Entering edit mode
5.7 years ago
Morteza Hadizadeh
▴
60
Hi every one,
I have two GSE number, one about breast cancer in men and the other about breast cancer in women, how do I get different genes between men and women from two combined datasets?
I would be grateful if guide me.
Your post is lacking in information. Which GSEs? Are they the same microarray platform? Are the study designs similar (apart from the fact that one relates to male breast cancer, while the other female)?
How do you believe you should conduct such an analysis? Of which sources of bias should you make note?
Dear Dr. Blighe,
GSE numbers are microarray platform, (GSE50512 and GSE22133), GSE50512 has a platform (SWEGENE_BAC_32K_Full) and GSE22133 has three platforms (SWEGENE_BAC_32K_Full, SWEGENE H_v2.1.1 55K & SWEGENE_BAC_33K_Full). Male and female cancer cells have responded differently by exposure to a nanoparticle. So we want to obtain different genes between men and women to Maybe we find a reason for this different behavior.
Well, at least they are all of a similar array type (judging by their names).
I would process and normalise each study independently to produce normalised, log2 expression values. After that, I would standardise these to the Z-scale and then 'unify' (combine) the datasets into a single dataset based on genes that match between them. This is not perfect, though, and batch effects will likely still exist.
Dear Dr. Blighe,
Thank you so much for your valuable guidance and I would appreciate your immediate attention to this matter.
There is nothing to which to attend. The experimental set-up is questionable. If you tried to publish, likely questions would be asked that relate to the different array types, with possible rejection of the work.
Relating to Wouter's comment, the main issue is that all of your male breast cancer samples are in just 1 study, GSE50512, so, there is some level of confounding. I suggest that you process the datasets independently and then compare the results between male and female. You could think of performing some form of a meta-analysis across the studies, for example.
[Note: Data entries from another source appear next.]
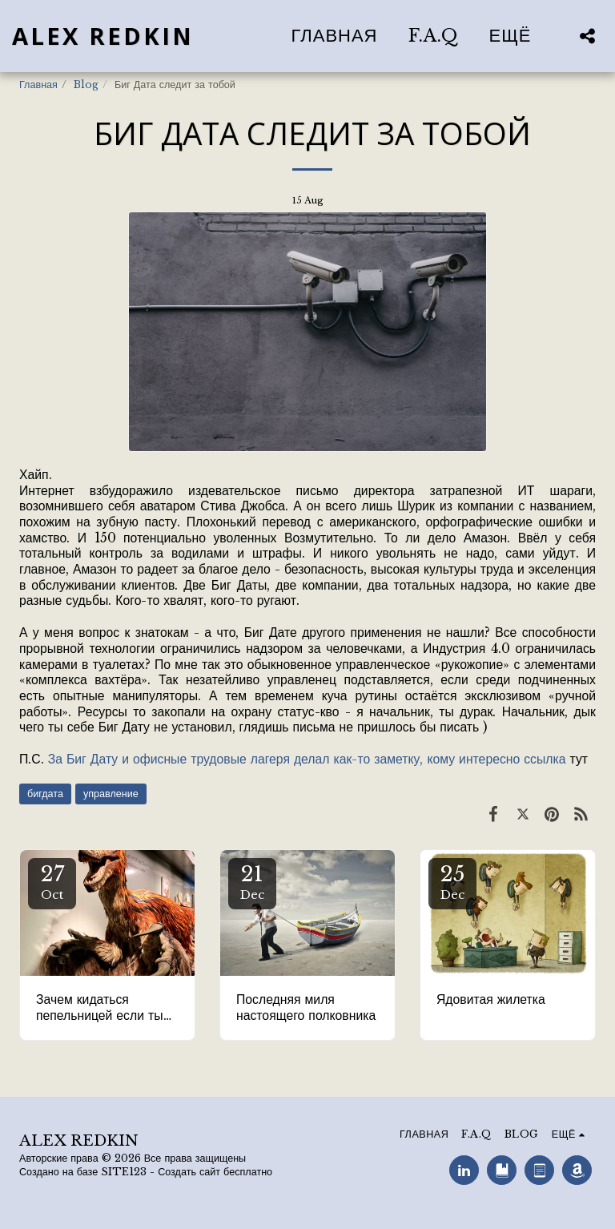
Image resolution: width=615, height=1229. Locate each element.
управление (111, 794)
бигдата (45, 794)
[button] (587, 35)
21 (252, 881)
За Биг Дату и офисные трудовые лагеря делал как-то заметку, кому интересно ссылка (307, 759)
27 (52, 881)
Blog (86, 85)
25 (452, 881)
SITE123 (124, 1172)
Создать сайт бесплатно (215, 1172)
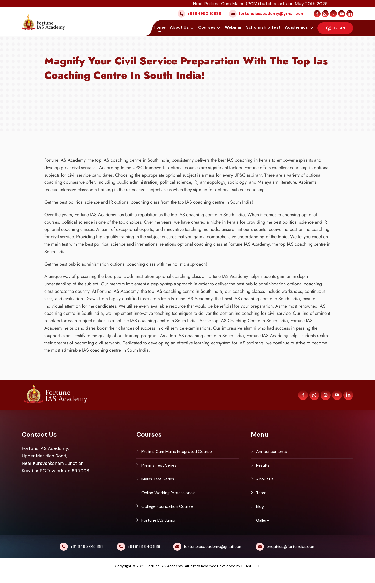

Thank you for taking the trouble to help me. I do appreciate it.
In each study, all samples are patient (There is no control group) therefore I can’t process the datasets independently. I am a beginner in Meta-analysis, The result of meta-analysis is common genes. Is not it?
How did the authors process their data if there are no controls? It is possible, but you may want to look at the published manuscript(s) associated with the studies.
Yes, generally, a meta analysis is about comparing the results from independent 2 studies in order to see if the results are similar.
As a rule of thumb: no you cannot compare across two platforms. The only valid comparison is for samples ran with the same platform, in the same batch, by the same core/technician, at the same time, with samples treated exactly the same prior to the experiment.
If any of these parameters is different you cannot distinguish technical artifacts vs biological signal. Based on your description your phenotype of interest is confounded by a technical difference.
Dear Dr. DeCoster,
Thank you so much for your valuable guidance. As you said, the technical difference should not be ignored.
But you are ignoring them anyway... Remove batch effects in meta-analysis
You cannot correct batch effects if they are confounded by your biological effect.
I really appreciate your concern, my question about meta-analysis was only a learning aspect.